* _GIVEN PASSAGE_

>>>

Cloud Backup with Duplicity
Data Safe
ByIf you’re looking for a secure and portable backup technique, try combining the trusty command-line utility Duplicity with an available cloud account.
The Duplicity command-line tool is a popular option for storing backups in insecure environments, because it offers encryption by default. Encrypted backups can fall into the hands of third parties without risk. Many users configure Duplicity to back up to a local file server, but you can also send your files to an FTP server, an SSH server, or even a cloud-based Amazon (S3) or Ubuntu (U1) system. Backing up to the cloud offers the protection of a remote location, and it makes the archive available worldwide. In this article, I describe how to use Duplicity to back up files to the cloud.
About Duplicity
When launched, Duplicity first generates a full backup; later backups store incremental changes, called deltas, in what Duplicity refers to as volumes. Space-saving hard links then refer to the files on the full backup.
Thus, in principle, you could just create one full backup and then use incremental backups for the changes. The developers of Duplicity warn customers, however: Not only can a mistake in one incremental part ruin the entire backup, but restoring files takes quite a long time if the software needs to run through all the incremental backups.
If you prefer a GUI-based approach, Déjà Dup provides a graphical interface for Duplicity that is very easy to use and covers many essential functions. It is part of Gnome and is available in distributions such as Ubuntu and Fedora, but it cannot be used on systems without a graphical interface. Other command-line tools, such as Duply, Backupninja, and Dupinanny, also aim to simplify the handling of Duplicity.
Turnkey
If you do not have your own GPG key, or if you want to create one for your backups, you can do so by running
gpg --gen-key
(Figure 1).
In the commentary, you can store the purpose of the key, if desired; you will need the passphrase later when creating and decrypting encrypted backups. Additionally, you can sign your archives using
gpg --sign-key <key-id>
to create a digital signature.

<<<

* _SET TASKS_
1 - According to the Duplicity article, which graphical interface for Duplicity is part of Gnome?
2 - Copy the passage in the Duplicity article from "If you prefer" to "a digital signature." word for word.

* _SUPPLIED DATA_
>>>

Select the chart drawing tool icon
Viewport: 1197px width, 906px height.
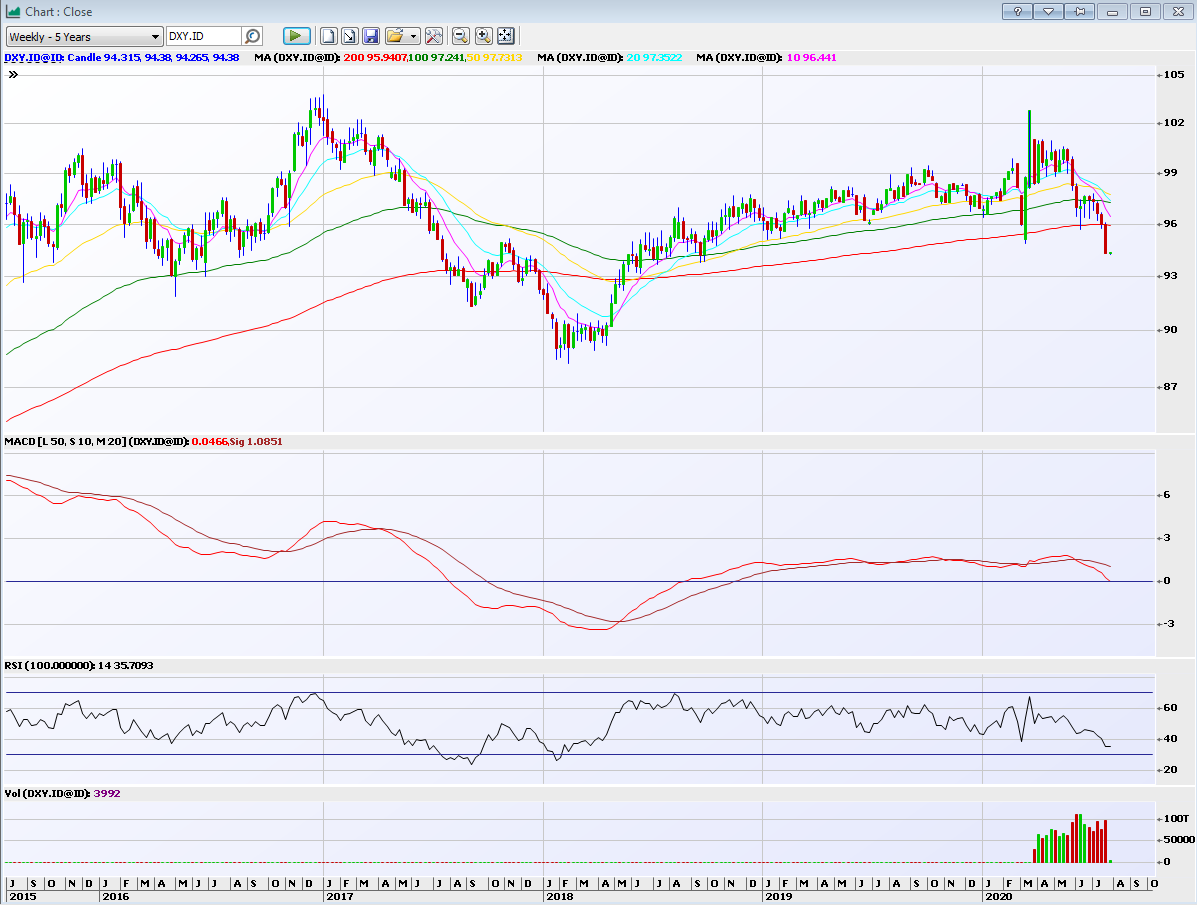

<<<

* _SOLUTIONS BY TASK_
1 - Déjà Dup

2 -
If you prefer a GUI-based approach, Déjà Dup provides a graphical interface for Duplicity that is very easy to use and covers many essential functions. It is part of Gnome and is available in distributions such as Ubuntu and Fedora, but it cannot be used on systems without a graphical interface. Other command-line tools, such as Duply, Backupninja, and Dupinanny, also aim to simplify the handling of Duplicity.
Turnkey
If you do not have your own GPG key, or if you want to create one for your backups, you can do so by running
gpg --gen-key
(Figure 1).
In the commentary, you can store the purpose of the key, if desired; you will need the passphrase later when creating and decrypting encrypted backups. Additionally, you can sign your archives using
gpg --sign-key <key-id>
to create a digital signature.